For the last two weeks, I have been researching video editing and archiving software. While I had once been quite hopeful about Premiere Pro, an Adobe video editing software, because of its supposed speech analysis abilities, I was disappointed to find the feature was removed from the newest versions and no previous versions could be downloaded. As a result, I decided to abandon Premiere Pro and research OHMS in greater depth.
Oral History Metadata Synchronizer (OHMS) is an open source video indexing software created by The Louie B. Nunn Center for Oral History at the University of Kentucky that allows archivists to mark specific, searchable topics in the oral history videos. The great thing about OHMS is its ability to upload a thesaurus of similar key terms an outside researcher might use to search the videos. For example, a student might want to see how many English Alumni have studied abroad. While we may have indexed the moments in each video when the interviewee mentions going abroad, we may not have used the same exact key words the student uses (e.g. “off-campus study” versus “study abroad”). OHMS would allow us to index each of these moments with a variety of similar terms in order to maximize the usefulness of the search tool.
There are two related problems raised by OHMS. First, OHMS has no upload feature, it is essentially a metadata overlay for videos stored on other websites.
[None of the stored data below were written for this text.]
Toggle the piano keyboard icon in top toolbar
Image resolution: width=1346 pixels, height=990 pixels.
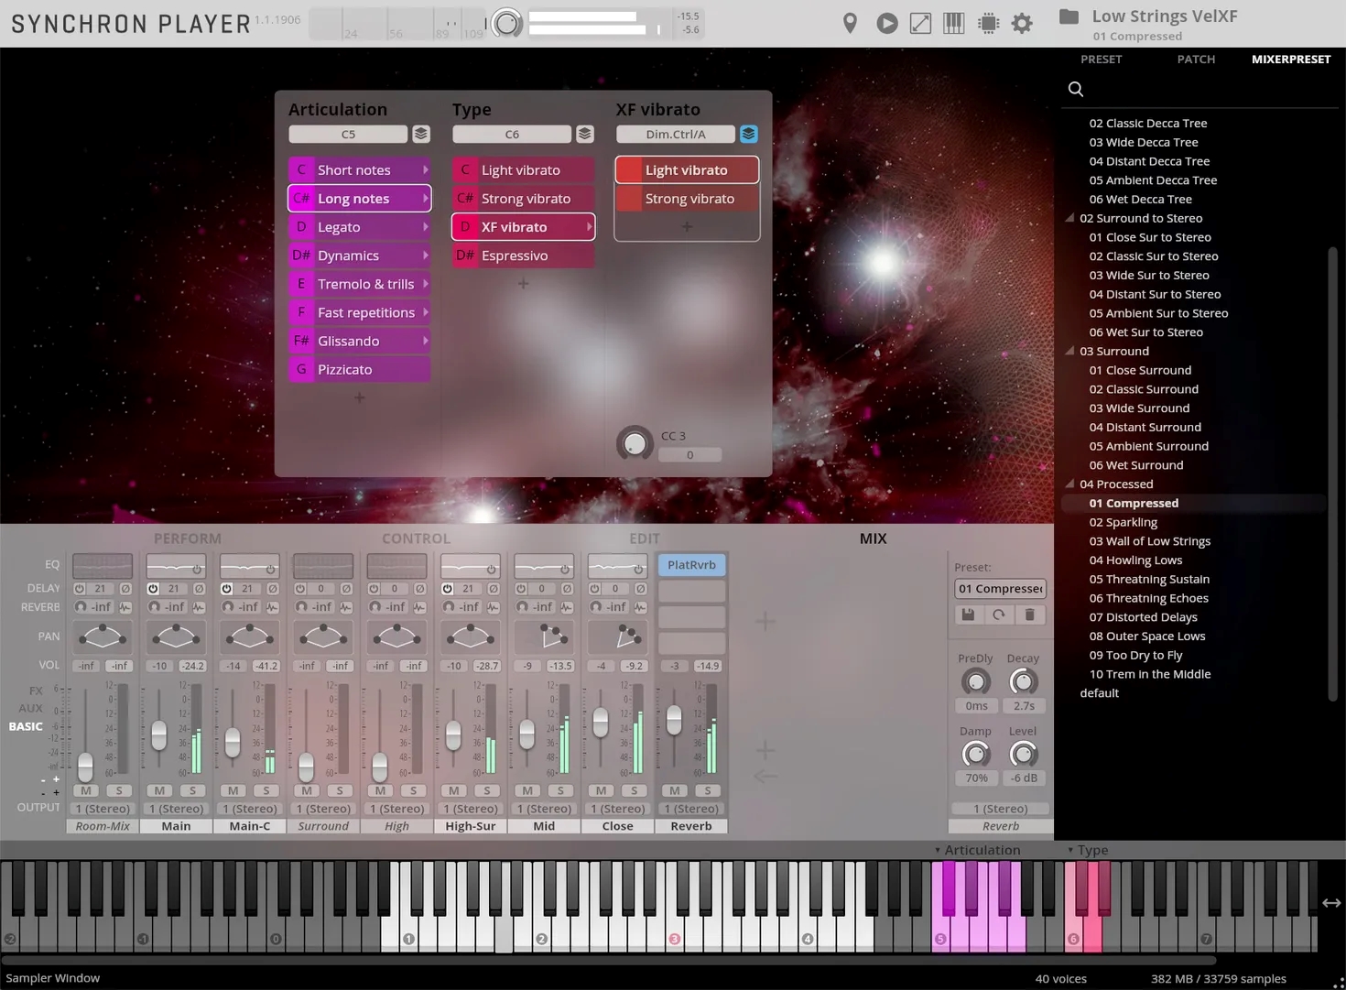coord(953,23)
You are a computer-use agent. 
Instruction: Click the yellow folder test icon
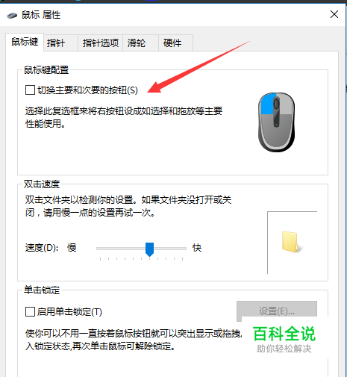(291, 242)
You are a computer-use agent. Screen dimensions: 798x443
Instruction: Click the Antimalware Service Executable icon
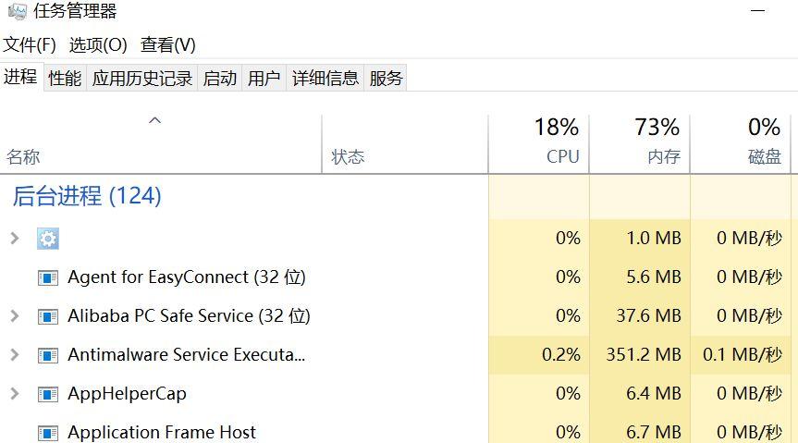pos(48,355)
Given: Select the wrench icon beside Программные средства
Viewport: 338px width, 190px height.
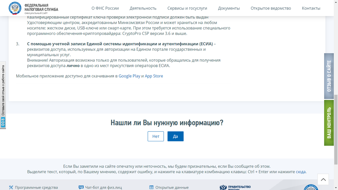Looking at the screenshot, I should click(x=11, y=187).
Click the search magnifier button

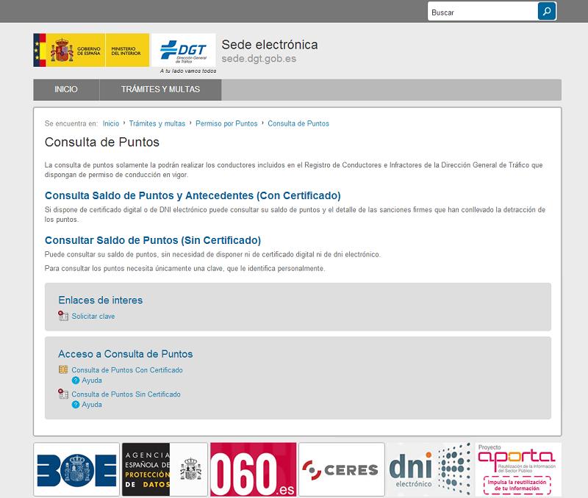pyautogui.click(x=546, y=12)

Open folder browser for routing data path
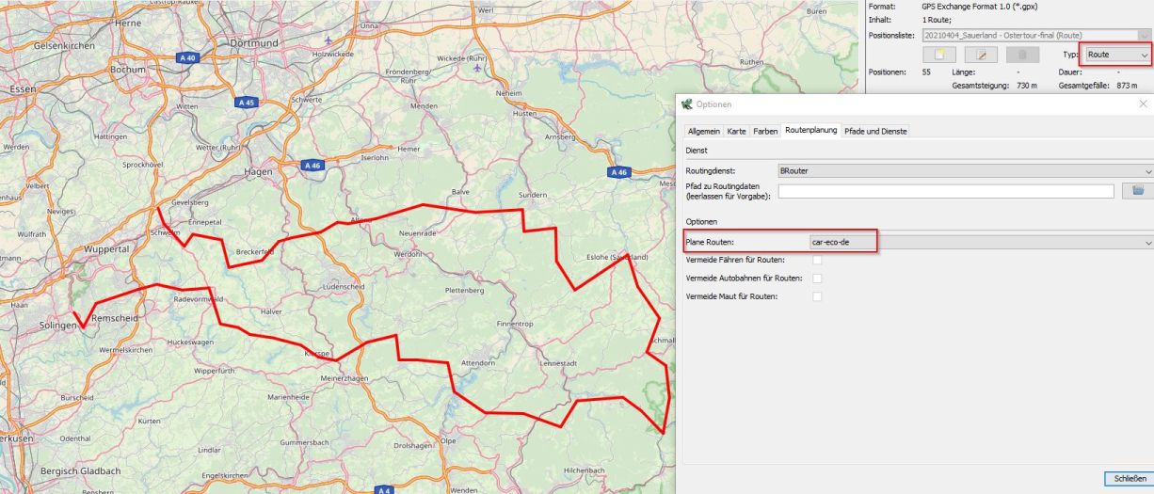pyautogui.click(x=1137, y=191)
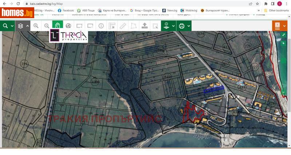Open the Mobile.bg bookmark
The width and height of the screenshot is (291, 155).
[x=188, y=11]
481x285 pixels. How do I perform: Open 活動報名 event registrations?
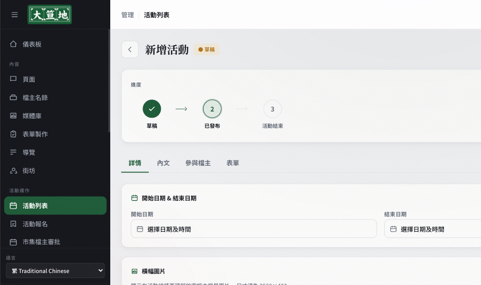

So OHMS can create metadata for a video uploaded to YouTube but it has no storage feature itself. This is only a problem because as of right now, the videos are stored on Google Drive which does not create individual URLs for every video. It will only play the videos. In order to use OHMS, the videos would have to be uploaded elsewhere. The second problem is related to the first in this storage aspect. While it seems unlikely, it is possible that OHMS will only allow an archivist to use the metadata created using its software if the videos are displayed using the OHMS video interface. I say this is unlikely because it would be odd for an open source software that comes in two pieces (video indexing and video display) to force the user to use both pieces. Nevertheless, it is an important aspect to research as we hope to only use the indexing software.
In the future, I will look more into OHMS and attempt to answer these questions. I will also create videos for the English Department/Alumni Relations using the interviews we already have using iMovie.